I have often wondered about the various steel hardening process used by Sinn, Damasko and Bremont. Would appreciate comments on what it comes down to day to day use of a watch. Which one looks better, can take blows/nicks better and how do they compare with DLC :-s
I know the Henckel knives I use are Ice Hardened so probably that process will take the abuse best?

Thanks.


----------



## CMSgt Bo (Feb 12, 2006)

I hate to kill a thread, but everything you ever wanted to know about Sinn/Damasko/Bremont's steel hardening process has already been discussed at length and can be summed up on post number 23 here: https://www.watchuseek.com/f24/316l-vs-submarine-steel-362046.html


----------



## Juha (Feb 12, 2006)

umarrajs said:


> I have often wondered about the various steel hardening process used by Sinn, Damasko and Bremont. Would appreciate comments on what it comes down to day to day use of a watch. Which one looks better, can take blows/nicks better and how do they compare with DLC :-s
> I know the Henckel knives I use are Ice Hardened so probably that process will take the abuse best?
> 
> Thanks.


This is one point or actually two points from the Sinn website that I have not seen discussed here:

"In 2003 the ice hardening method was replaced by TEGIMENT Technology for two reasons: firstly because the corrosion resistance caused by the ice hardening deteriorated on contact with perspiration and salt water, and secondly because the treated parts had a strong tendency to become magnetised, which can have a negative impact on movement components which are vital to the watch's correct functioning."


----------



## CMSgt Bo (Feb 12, 2006)

Juha said:


> This is one point or actually two points from the Sinn website that I have not seen discussed here:
> 
> "In 2003 the ice hardening method was replaced by TEGIMENT Technology for two reasons: firstly because the corrosion resistance caused by the ice hardening deteriorated on contact with perspiration and salt water, and secondly because the treated parts had a strong tendency to become magnetised, which can have a negative impact on movement components which are vital to the watch's correct functioning."

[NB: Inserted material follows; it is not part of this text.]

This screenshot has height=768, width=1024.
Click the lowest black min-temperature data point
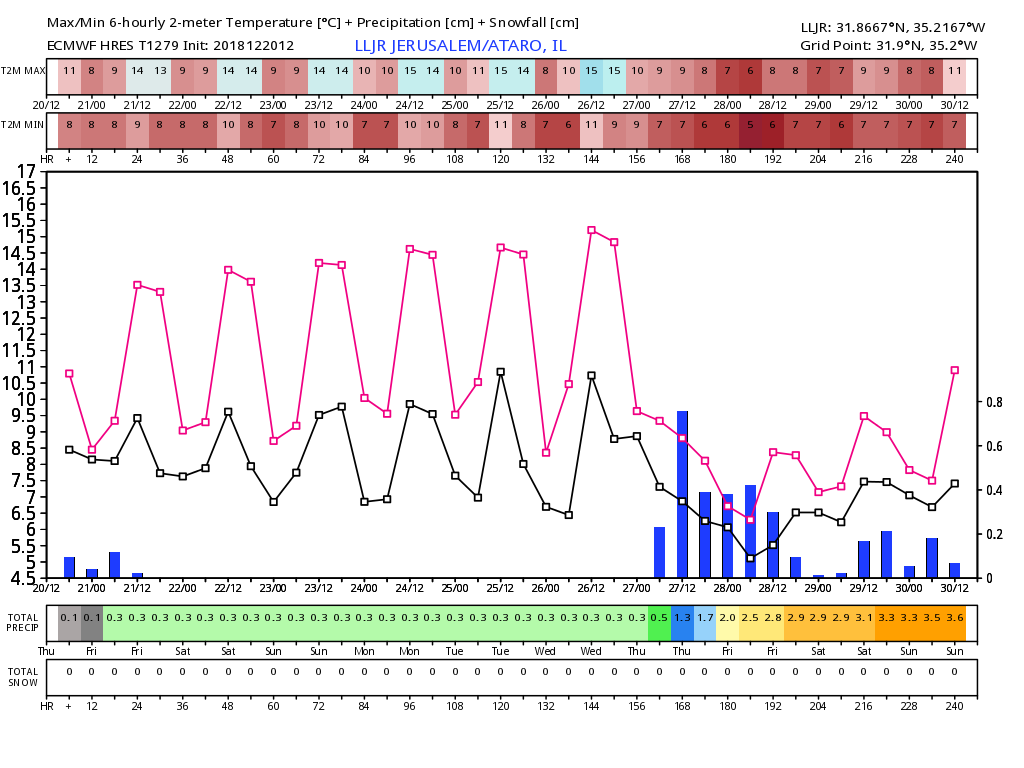pos(750,558)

The remedy for the second concern was eloquently explained by member TrickTock in the above referenced post:

Damasko was smart to patent their choice of steel alloy for all watch case applications. They use Cronidur 30 (X30CrMoN15 1). They did not invent this steel, nor did they develop its ice hardening process. But they were brilliant in finding novelty in order to secure a patent. Here is their explanation of novelty from their US patent:

_"these materials have heretofore been regarded by experts as unsuitable for the manufacture of wrist watches, due to the fact that such steels are highly magnetizable, especially by external magnetic fields, so that they function as permanent magnets whose magnetic field strongly impairs the highly sensitive clockwork of a wrist watch. The invention is based on the realization that the aforementioned hardenable steel surprisingly is suitable for wrist watch cases, and especially if in the interior of the case a ring or plate enclosing the clockwork is made of a diamagnetic metal."_

So Damasko is saying that nobody thought to use this type of steel because it can become magnetic and screw up the movement. They solve this problem by putting in a diamagnetic inner cage around the movement. This might seem obvious to a WIS in hindsight, but probably was quite impressive to the patent examiner.

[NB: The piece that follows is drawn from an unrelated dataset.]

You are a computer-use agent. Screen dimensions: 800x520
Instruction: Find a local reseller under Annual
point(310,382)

The Damasko ice-hardening is a complex process. I haven't yet seen it described anywhere on the web, so here it is: First the metal is heated to above 1000°C, then rapidly quenched to room temperature in oil. This is followed by deep freezing at - 80 °C for 1 hr, then tempering for several hours at 160°C to give hardness >710 HV. The Pitting Resistance Equivalant is 30 points which is similar to 316L. The nickel-free composition is great for people with allergies.

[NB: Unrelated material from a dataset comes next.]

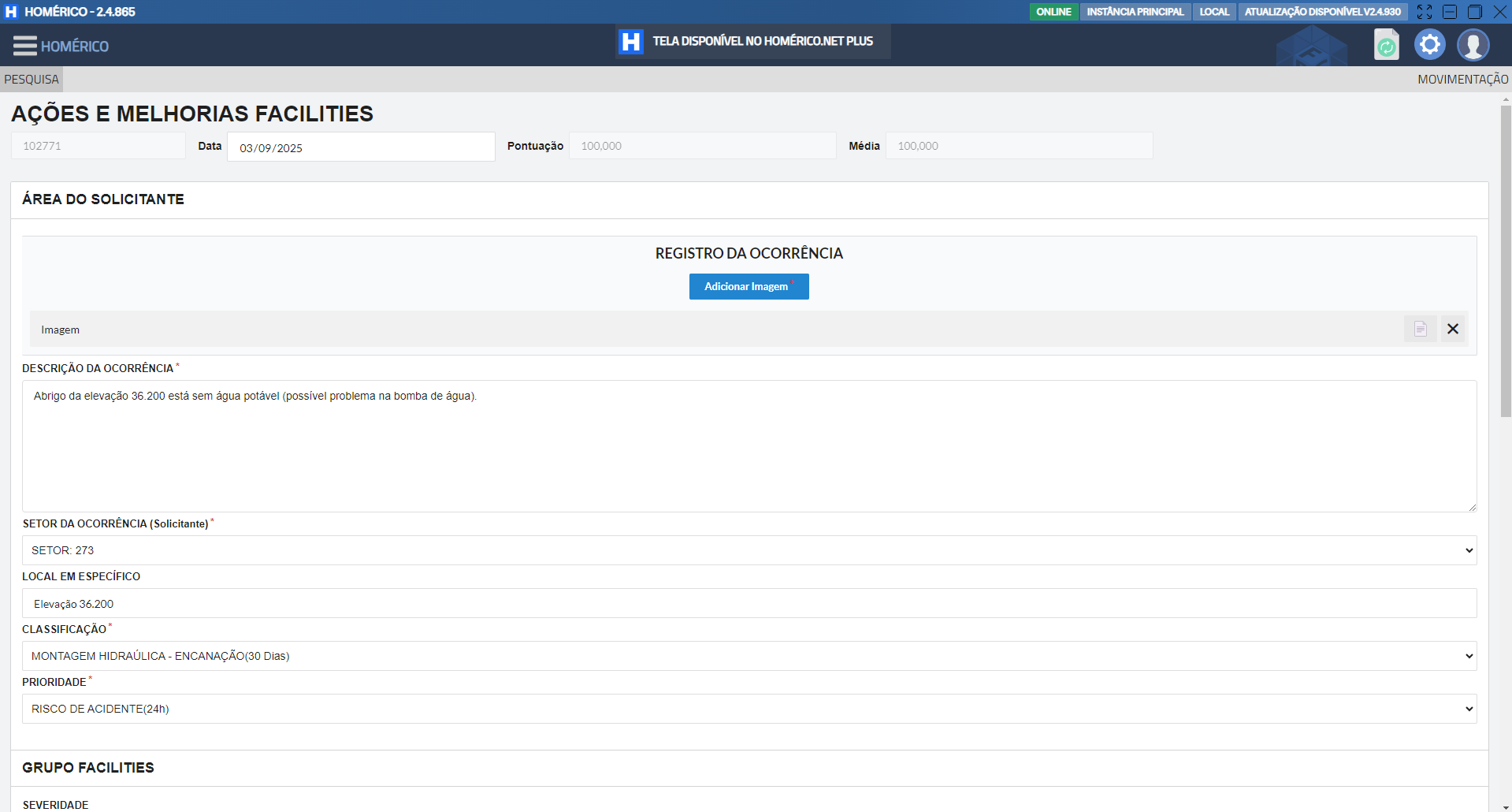Toggle fullscreen with the expand arrows icon
The image size is (1512, 812).
1424,12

So what about Bremont watches? Here is a quote from QP magazine: http://www.jurawatches.co.uk/PDF/bre...ingyarnQP1.pdf

_"Furthermore, all the cases and buckles are brought back to England to be treated for hardness with B-EBE2000 technology, a process used on the turbine blades of jet engines. The cases are heated to high temperatures and carbon diffusion is used to increase the overall underlying hardness of the case to 1,200 Hv on the Vickers scale (normal watch-grade stainless steel is more like 280 Hv in hardness). Argon electron ions then prepare the surface of the case followed by a metallic ceramic coating at temperature, bringing the case hardness up to 2,000 Hv - the same hardness as sapphire crystal._

Based on this info, Bremont is kolsterizing, then plasma spray coating. Since this is done in England, they are probably using Poeton Apticote 800/24. This is a tungsten carbide and cobalt coating applied with an argon plasma torch. That gives hardness of 2000HV, and is used on jet turbine blades. Poeton does work for Airbus and Rolls Royce.


----------



## Juha (Feb 12, 2006)

CMSgt Bo said:


> The remedy for the second concern was eloquently explained by member TrickTock in the above referenced post:
> 
> Damasko was smart to patent their choice of steel alloy for all watch case applications. They use Cronidur 30 (X30CrMoN15 1). They did not invent this steel, nor did they develop its ice hardening process. But they were brilliant in finding novelty in order to secure a patent. Here is their explanation of novelty from their US patent:
> 
> ...


Woops, I read that post, but still somehow missed the point. Thanks for correcting me!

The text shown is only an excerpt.